Anonymous function work fine.
For following code set up the problem:
import sparkSession.implicits._
val sparkSession = SparkSession.builder.appName("demo").getOrCreate()
val sc = sparkSession.sparkContext
case class DemoRow(keyId: Int, evenOddId: Int)
case class EvenOddCountRow(keyId: Int, oddCnt: Int, evenCnt: Int)
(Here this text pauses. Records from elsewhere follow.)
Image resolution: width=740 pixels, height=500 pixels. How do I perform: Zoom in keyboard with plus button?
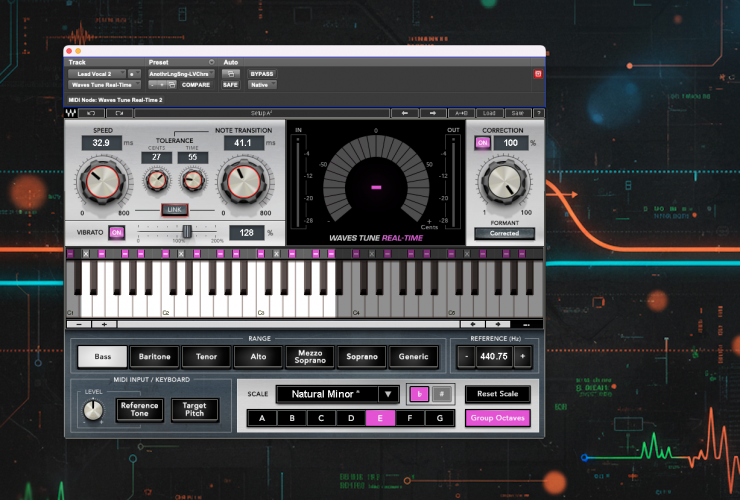click(x=104, y=324)
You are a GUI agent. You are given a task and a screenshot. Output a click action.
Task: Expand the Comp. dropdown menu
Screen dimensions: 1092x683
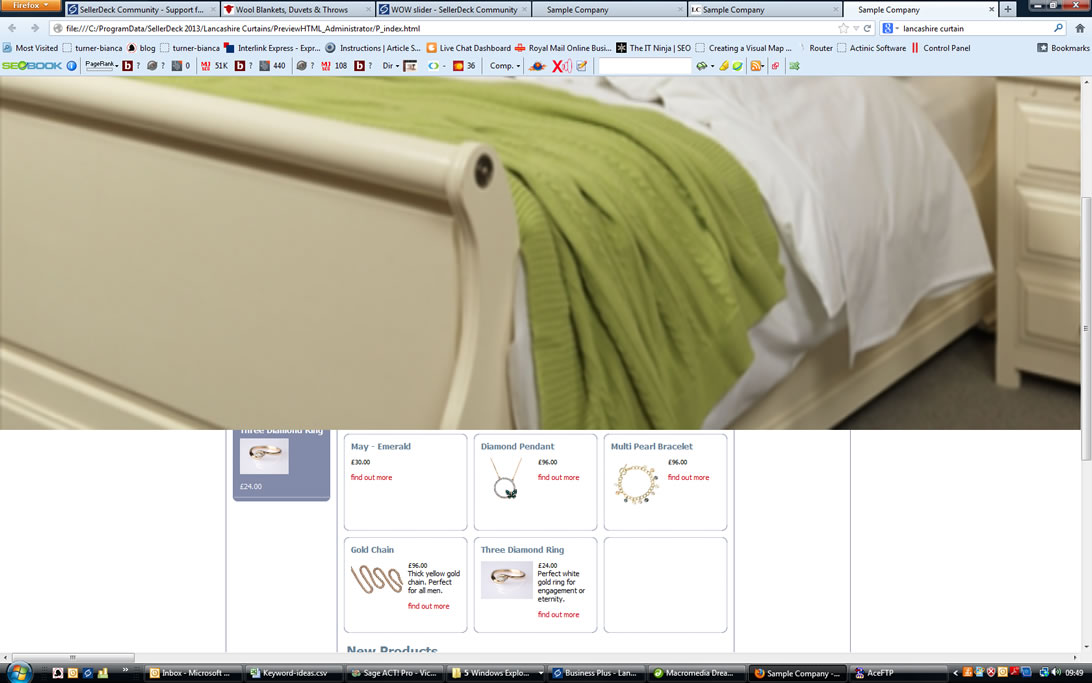tap(505, 66)
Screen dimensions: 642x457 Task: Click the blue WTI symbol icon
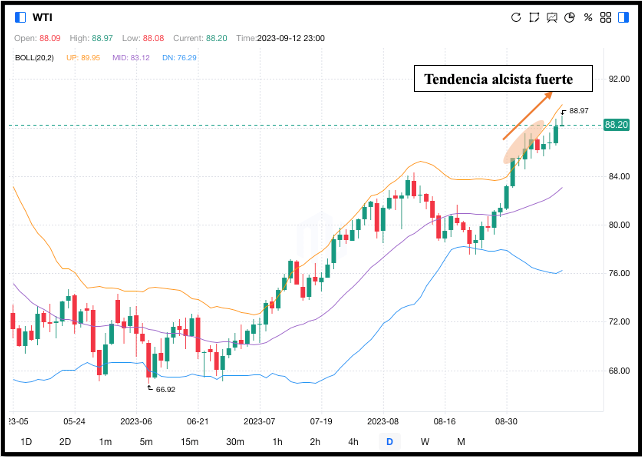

val demoDS = sc.parallelize(Seq(DemoRow(1, 1),
DemoRow(1, 2),
DemoRow(1, 3),
DemoRow(2, 1),
DemoRow(2, 2))).toDS()
Showing the demoDS.show()
:
+-----+---------+
|keyId|evenOddId|
+-----+---------+
| 1| 1|
| 1| 2|
| 1| 3|
| 2| 1|
| 2| 2|
+-----+---------+
Using the Anonymous function id => id % 2 == 1
inside mapGroups()
works fine:
val demoGroup = demoDS.groupByKey(_.keyId).mapGroups((key, iter) => {
val evenOddIds = iter.map(_.evenOddId).toList
val (oddIds, evenIds) = evenOddIds.partition(id => id % 2 == 1)
EvenOddCountRow(key, oddIds.size, evenIds.size)
})
The result of demoGroup.show()
is what we expected:
+-----+------+-------+
|keyId|oddCnt|evenCnt|
+-----+------+-------+
| 1| 2| 1|
| 2| 1| 1|
+-----+------+-------+
Now if I define the isOdd
function, and put it into the function inside mapGroups()
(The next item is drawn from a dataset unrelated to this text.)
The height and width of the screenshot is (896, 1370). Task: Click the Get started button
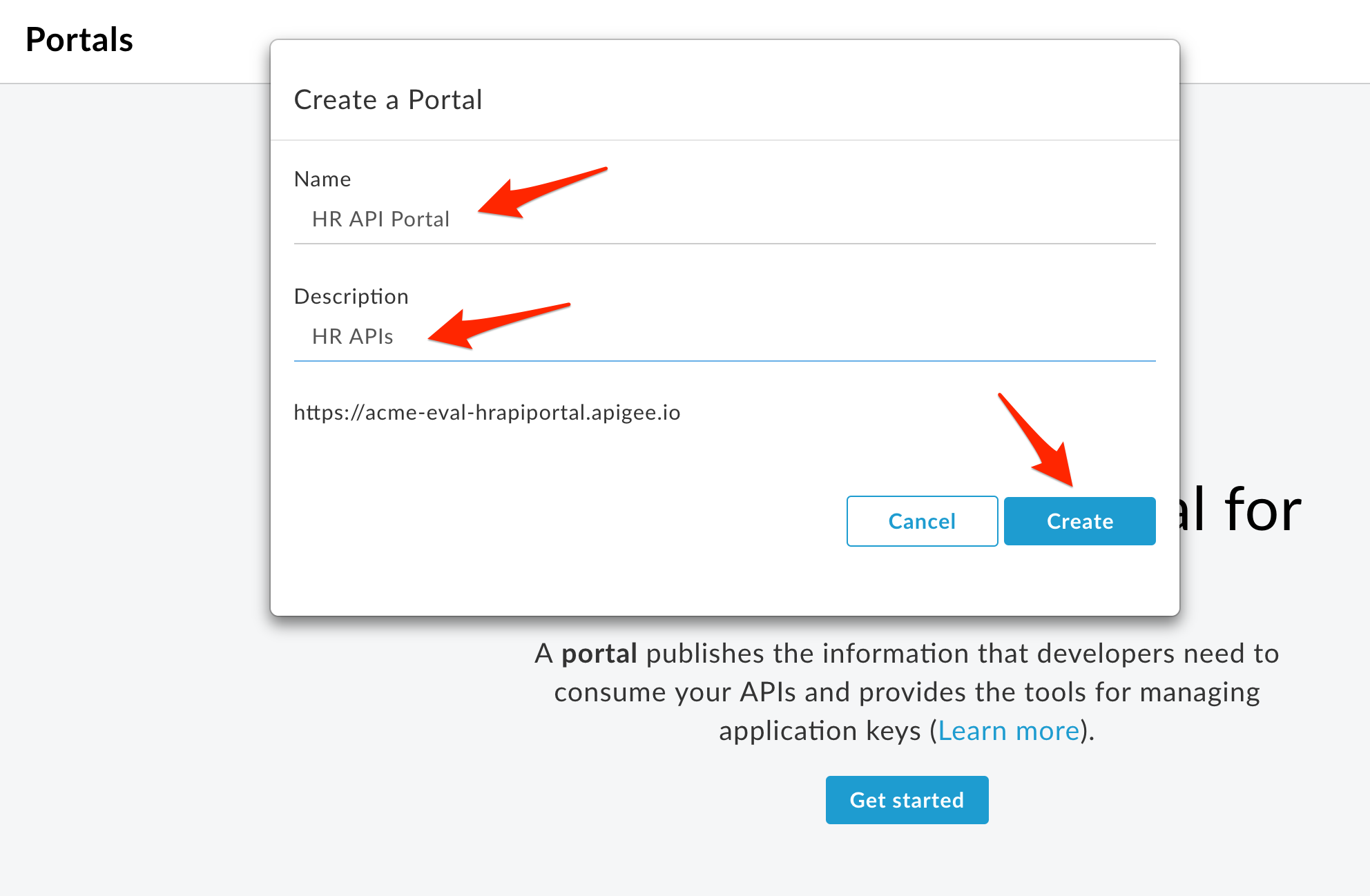coord(907,800)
like below, it will raise Exception:
def isOdd(id: Int) = id % 2 == 1
val demoGroup = demoDS.groupByKey(_.keyId).mapGroups((key, iter) => {
val evenOddIds = iter.map(_.evenOddId).toList
val (oddIds, evenIds) = evenOddIds.partition(isOdd)
EvenOddCountRow(key, oddIds.size, evenIds.size)
})
Caused by: java.io.NotSerializableException: scala.collection.LinearSeqLike$$anon$1
I tried different ways of define the isOdd
function try to make it serializable:
val isOdd = (id: Int) => id % 2 == 1 // does not work
case object isOdd extends Function[Int, Boolean] with Serializable {
def apply(id: Int) = id % 2 == 1
} // still does not work
Did I miss any thing or anything wrong? Thanks in advance!